Barbados is a wonderful place. We loved it very much. It has culture, interesting history and SPECTACULAR natural landscapes, together with tropical gardens, smooth torquois color beaches with white sand (Carribean Sea) on the southwest and rugged dark blue coastlines the east side (Atlantic) of the island.
Barbados is large enough (in terms of the things you can do there) to keep you busy for 7-10 days, and it is small enough that you can travel to any part of it with bus (taxi is very expensive, so as driving). The longest trip requires only one bus transfer. The lodging could be from very cheap to several thousand dollars a night. (The local people are very proud of it having Concord flight 3 times a week in season, and one off-season, to indicate its capabilities accomodating clitentile wanting luxury.) We stayed in a small apartment hotel, quiet, oceanfront, every night you sleep in the surfing sound. The ocean-facing wall of our living room/dining room is a louvre door, it can widely open to the ocean. We enjoyed our breakfast with tropical fruit with the fresh ocean breeze every morning.

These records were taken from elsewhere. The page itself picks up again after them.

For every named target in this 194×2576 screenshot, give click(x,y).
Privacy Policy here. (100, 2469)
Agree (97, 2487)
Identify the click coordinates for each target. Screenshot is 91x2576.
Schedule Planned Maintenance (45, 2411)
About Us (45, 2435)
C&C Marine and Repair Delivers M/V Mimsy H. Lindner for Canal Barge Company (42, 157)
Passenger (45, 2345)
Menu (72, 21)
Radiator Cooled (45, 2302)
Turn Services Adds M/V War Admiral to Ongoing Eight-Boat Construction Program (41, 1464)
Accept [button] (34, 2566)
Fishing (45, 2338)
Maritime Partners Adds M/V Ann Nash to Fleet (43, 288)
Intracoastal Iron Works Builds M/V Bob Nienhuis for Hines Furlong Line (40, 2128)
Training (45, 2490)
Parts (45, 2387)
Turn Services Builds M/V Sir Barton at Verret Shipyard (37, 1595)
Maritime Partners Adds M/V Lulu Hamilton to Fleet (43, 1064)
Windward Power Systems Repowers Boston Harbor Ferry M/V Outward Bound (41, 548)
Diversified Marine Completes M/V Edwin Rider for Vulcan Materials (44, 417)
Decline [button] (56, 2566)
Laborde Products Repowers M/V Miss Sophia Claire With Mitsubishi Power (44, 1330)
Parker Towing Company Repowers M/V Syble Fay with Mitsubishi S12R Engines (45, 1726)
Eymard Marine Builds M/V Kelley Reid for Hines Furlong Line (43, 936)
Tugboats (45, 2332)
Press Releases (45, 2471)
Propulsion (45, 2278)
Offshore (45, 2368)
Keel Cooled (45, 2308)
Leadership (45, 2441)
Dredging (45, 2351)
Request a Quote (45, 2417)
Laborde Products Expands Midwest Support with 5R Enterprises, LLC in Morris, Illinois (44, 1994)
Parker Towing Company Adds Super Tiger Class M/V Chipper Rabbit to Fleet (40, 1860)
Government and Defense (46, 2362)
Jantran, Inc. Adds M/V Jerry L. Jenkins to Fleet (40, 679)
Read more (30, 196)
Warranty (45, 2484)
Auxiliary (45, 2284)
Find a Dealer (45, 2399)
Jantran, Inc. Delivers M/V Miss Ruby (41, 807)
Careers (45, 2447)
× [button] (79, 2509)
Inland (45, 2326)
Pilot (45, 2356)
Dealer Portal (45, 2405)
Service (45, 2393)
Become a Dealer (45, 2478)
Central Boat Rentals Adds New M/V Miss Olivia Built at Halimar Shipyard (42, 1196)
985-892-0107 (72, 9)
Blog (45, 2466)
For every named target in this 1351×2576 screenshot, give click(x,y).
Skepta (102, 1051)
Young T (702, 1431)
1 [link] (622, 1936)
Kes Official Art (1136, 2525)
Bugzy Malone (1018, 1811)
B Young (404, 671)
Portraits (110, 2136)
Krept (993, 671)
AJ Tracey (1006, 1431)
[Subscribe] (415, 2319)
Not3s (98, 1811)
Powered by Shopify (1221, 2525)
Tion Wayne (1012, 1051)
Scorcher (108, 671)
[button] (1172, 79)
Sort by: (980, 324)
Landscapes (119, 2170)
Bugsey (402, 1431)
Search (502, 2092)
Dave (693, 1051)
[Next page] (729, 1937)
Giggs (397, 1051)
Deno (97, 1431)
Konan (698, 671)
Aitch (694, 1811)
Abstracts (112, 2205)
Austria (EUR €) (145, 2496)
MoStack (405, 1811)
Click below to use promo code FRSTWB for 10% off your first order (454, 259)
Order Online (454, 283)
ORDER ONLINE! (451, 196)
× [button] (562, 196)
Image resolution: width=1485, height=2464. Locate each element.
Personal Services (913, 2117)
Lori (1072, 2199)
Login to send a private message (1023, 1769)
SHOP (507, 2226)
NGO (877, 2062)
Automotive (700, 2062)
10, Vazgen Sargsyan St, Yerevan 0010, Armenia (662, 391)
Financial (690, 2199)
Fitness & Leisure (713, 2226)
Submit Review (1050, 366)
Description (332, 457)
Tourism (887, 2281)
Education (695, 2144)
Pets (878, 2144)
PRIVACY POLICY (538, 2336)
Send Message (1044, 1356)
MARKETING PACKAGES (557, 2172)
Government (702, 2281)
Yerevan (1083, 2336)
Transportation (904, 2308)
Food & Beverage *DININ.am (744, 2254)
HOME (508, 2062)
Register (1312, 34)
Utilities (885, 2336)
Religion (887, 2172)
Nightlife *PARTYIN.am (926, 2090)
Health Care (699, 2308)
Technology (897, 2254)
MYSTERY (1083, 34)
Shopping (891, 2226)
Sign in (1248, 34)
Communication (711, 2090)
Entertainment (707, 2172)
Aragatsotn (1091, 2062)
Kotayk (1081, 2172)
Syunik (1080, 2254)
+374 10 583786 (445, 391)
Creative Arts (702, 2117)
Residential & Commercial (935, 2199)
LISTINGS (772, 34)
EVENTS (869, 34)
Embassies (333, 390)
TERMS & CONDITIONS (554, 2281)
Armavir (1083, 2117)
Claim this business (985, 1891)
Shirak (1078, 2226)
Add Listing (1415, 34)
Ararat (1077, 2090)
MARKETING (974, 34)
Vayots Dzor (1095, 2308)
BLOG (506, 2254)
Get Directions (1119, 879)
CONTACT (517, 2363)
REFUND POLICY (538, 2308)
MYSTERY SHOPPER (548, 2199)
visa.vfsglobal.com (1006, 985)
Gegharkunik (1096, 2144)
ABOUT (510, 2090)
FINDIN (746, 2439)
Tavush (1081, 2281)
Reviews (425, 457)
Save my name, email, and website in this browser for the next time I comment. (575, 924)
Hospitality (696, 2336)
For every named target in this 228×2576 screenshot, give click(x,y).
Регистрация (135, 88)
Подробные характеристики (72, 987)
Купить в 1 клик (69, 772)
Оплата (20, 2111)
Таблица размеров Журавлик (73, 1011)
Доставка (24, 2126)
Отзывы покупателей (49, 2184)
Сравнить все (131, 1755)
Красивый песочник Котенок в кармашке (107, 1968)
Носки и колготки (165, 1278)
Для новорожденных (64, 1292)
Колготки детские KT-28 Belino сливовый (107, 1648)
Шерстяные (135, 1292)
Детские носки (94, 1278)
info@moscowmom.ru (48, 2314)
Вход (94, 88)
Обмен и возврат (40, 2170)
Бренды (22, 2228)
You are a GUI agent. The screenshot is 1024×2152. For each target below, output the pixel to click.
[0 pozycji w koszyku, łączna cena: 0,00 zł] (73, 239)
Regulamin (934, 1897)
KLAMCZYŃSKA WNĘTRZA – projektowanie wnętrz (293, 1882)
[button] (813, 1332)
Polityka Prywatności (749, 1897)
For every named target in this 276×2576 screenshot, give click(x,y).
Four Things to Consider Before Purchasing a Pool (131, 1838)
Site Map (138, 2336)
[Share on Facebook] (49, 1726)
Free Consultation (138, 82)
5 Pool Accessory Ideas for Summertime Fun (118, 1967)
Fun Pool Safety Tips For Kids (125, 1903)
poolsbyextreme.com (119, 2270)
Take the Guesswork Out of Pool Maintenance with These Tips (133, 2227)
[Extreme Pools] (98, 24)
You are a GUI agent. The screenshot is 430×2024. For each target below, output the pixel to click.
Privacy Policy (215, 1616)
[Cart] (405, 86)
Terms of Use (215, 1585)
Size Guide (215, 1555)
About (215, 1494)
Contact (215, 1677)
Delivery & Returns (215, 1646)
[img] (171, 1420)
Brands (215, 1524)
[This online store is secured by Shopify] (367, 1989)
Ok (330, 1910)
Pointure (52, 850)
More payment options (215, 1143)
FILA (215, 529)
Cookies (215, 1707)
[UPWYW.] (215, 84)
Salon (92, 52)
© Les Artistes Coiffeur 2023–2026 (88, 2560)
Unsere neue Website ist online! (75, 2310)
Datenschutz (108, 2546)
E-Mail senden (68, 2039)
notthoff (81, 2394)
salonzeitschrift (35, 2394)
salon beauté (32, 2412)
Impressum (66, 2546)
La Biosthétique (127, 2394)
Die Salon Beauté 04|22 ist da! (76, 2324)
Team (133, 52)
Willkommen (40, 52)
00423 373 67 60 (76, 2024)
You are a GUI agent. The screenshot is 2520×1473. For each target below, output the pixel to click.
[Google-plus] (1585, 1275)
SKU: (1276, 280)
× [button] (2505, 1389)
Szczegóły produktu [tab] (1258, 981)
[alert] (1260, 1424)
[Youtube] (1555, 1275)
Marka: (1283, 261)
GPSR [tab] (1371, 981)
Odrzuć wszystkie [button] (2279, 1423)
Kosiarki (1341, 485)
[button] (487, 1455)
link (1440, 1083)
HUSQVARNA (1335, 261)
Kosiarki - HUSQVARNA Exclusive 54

Barbados is very clean, people are very friendly and well mannered. We walked through villages, the local people waved and talked to us. It is a highly educated population, top industries are no long concentrated in only tourist, but data processing, offshore-banking etc.
We walked along the magnificent coastlines (east is the Atlantic, very ruggy, all cliffs, and you see great splashes) for whole afternoon for miles, and no one else was there! You hear the soaring ocean rolling over towards the cliff, sounds like tens of thousands of army charging onwards. The west coast is lined with wonderful beaches and resorts. Great place for body surfing. Every segments of its coastline has very different view/sceneries - that is the interesting part of Barbados.
The Barbados people proudly claim that their water is the cleanest in the world (fitered with natural coral, the whole island is not vocanic but coral).
Barbados has several few beautiful plantations, such as the Sunbury Plantation.
Barbados has world class restaurants, talking about these ocean front restaurants, where the ocean is right next to your table, and you are served by a 'team' of waiting staff: everyone has a particular role and only: takes order, brings the drink, brings the appitizer, brings your entree, takes the order of desserts, and last brings the desserts. Of course one passes onto you the bill.
In Barbados, you can hike, bike, swim, scuba dive, snorkel, parachute, parasail, or even get onto the sea with a glass-buttom boat (goes to 30-40 feet deep) or even a submarine for about 50 meters (150 feet deep) (only 5 of those serving for tourist purpose in the world!)
We took an island-tour the first day to have a general idea where we like the most, then we went to each place for the details ourselves in the rest of days.
We also walked a lot on the island just to see the local people and architecture and culture.
We simply loved our time there. With all that, the top thing is that it is not as touristy as other carribean countries.